Hence we have that $deg(f) = 2ab = 0$ ($deg(f) = 2ab $ follows from the fact that the fundamental class of $\mathbb{CP}^{2} \# \mathbb{CP}^{2}$ is $x^{2}=y^{2}$ so $k=1$ in your notation).
The same argument clearly works if we suppose any of $a,b,c,d$ is non-zero, hence the degree is always zero.
Here is a description of the nontrivial contiuous maps. Consider the projection $\pi_{1} : S^{2} \times S^{2} \rightarrow S^{2}$ to the first factor and $\pi_{2} : S^{2} \times S^{2} \rightarrow S^{2}$ to the second factor.
Consider a projective line $L \subset \mathbb{CP}^{2}$, which is a generator of $H_{2} (\mathbb{CP}^{2}, \mathbb{Z} )$, note that this is topologically a $2$-sphere. Let $L_{1},L_{2}$ denote the projective lines inside each of the factors of $\mathbb{CP}^{2} \# \mathbb{CP}^{2}$ avoiding where the connect sum is made. These two sphere correspond to generators $x,y \in H^*(\mathbb{CP}^{2},\mathbb{Z}) $ via Poicare duality.

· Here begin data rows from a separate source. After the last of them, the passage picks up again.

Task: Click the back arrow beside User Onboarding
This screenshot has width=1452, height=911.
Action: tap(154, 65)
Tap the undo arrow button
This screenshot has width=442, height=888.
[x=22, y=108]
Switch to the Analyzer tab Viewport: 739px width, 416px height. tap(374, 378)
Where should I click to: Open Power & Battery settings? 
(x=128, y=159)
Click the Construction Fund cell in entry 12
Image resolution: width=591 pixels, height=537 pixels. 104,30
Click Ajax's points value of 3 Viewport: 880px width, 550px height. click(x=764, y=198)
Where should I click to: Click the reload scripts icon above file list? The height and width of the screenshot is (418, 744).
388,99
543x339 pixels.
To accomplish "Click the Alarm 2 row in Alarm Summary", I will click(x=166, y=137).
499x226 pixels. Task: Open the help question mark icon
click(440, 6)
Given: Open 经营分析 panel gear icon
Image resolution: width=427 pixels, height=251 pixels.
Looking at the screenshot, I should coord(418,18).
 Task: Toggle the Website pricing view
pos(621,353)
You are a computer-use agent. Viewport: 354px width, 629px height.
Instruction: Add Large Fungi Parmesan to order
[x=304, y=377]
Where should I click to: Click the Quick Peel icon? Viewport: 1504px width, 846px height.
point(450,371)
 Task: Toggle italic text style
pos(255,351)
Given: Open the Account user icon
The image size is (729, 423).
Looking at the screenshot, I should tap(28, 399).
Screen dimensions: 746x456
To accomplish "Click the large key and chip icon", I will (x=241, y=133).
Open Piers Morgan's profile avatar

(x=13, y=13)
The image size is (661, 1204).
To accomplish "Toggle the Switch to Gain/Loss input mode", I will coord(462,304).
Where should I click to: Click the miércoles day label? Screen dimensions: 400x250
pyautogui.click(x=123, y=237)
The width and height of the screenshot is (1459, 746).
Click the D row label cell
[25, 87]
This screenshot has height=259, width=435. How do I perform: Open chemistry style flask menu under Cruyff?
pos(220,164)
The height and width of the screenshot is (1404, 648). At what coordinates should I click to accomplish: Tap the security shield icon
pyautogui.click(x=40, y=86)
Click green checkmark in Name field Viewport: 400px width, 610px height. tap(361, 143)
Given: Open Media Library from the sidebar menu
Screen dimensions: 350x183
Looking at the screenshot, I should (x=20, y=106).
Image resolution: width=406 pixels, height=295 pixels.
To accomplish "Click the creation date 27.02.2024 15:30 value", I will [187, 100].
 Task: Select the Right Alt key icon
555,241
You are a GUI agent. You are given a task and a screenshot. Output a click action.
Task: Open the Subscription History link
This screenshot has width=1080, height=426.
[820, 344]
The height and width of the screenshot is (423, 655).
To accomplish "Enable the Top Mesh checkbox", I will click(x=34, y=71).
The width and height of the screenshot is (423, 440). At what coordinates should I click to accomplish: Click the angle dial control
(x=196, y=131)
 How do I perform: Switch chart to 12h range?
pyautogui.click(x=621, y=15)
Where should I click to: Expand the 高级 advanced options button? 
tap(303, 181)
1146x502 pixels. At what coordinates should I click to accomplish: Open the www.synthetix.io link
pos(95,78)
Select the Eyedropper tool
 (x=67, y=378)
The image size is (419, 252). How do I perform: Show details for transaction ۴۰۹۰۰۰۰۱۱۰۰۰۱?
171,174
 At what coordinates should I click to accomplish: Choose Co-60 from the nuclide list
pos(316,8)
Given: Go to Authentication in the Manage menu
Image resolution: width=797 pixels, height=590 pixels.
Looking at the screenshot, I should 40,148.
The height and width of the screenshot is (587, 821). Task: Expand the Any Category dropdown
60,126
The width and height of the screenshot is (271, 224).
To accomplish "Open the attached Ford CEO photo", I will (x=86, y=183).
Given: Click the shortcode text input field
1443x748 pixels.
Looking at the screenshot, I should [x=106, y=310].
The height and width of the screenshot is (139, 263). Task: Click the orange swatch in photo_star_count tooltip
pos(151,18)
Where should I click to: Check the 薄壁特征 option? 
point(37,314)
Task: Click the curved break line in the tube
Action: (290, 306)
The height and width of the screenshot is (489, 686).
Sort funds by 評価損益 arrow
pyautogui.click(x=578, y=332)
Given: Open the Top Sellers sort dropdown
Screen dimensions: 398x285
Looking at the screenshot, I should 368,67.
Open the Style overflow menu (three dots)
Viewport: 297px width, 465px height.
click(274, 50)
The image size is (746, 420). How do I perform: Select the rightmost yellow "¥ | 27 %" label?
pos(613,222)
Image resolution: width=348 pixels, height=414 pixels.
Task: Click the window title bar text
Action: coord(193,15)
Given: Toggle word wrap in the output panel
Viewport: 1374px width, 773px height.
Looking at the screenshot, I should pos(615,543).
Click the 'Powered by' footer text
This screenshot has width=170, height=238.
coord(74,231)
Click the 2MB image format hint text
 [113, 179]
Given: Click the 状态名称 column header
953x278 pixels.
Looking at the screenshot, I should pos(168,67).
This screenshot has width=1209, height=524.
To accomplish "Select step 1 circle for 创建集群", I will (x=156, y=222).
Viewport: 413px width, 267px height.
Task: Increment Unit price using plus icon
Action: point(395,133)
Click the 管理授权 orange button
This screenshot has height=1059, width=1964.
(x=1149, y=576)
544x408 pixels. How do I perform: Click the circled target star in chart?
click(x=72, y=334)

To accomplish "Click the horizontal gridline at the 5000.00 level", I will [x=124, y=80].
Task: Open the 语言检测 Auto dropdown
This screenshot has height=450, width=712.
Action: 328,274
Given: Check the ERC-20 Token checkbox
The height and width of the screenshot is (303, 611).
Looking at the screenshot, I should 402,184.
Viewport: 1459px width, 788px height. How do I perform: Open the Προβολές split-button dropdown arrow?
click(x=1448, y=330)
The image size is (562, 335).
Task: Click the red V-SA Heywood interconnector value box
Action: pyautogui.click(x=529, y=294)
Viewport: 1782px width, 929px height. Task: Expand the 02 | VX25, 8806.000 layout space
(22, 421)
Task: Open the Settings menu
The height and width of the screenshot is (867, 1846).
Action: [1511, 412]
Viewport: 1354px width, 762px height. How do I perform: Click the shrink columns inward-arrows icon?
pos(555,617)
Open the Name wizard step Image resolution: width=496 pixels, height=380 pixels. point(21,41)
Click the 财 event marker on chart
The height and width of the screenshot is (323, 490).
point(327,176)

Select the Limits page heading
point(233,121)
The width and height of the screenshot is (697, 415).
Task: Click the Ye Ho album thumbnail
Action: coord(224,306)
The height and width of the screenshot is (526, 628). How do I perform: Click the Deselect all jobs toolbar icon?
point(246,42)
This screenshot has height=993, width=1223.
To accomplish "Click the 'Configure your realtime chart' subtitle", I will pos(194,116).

For $j=1,2$; given any continuous map $g: S^{2} \rightarrow L_{j} = S^{2}$, we may form a map $i \circ g \circ \pi_{i} : S^{2} \times S^{2} \rightarrow \mathbb{CP}^{2} \# \mathbb{CP}^{2}$, where $i$ is just the inclusion of either $L_{j}$ into $ \mathbb{CP}^{2} \# \mathbb{CP}^{2}$. Clearly these maps are all degree $0$, since they factor through $S^{2}$ and $H^{4}(S^{2},\mathbb{Z})=0$. Then the above calculation shows that any continuous map must have the same induced map on cohomology as one of these maps.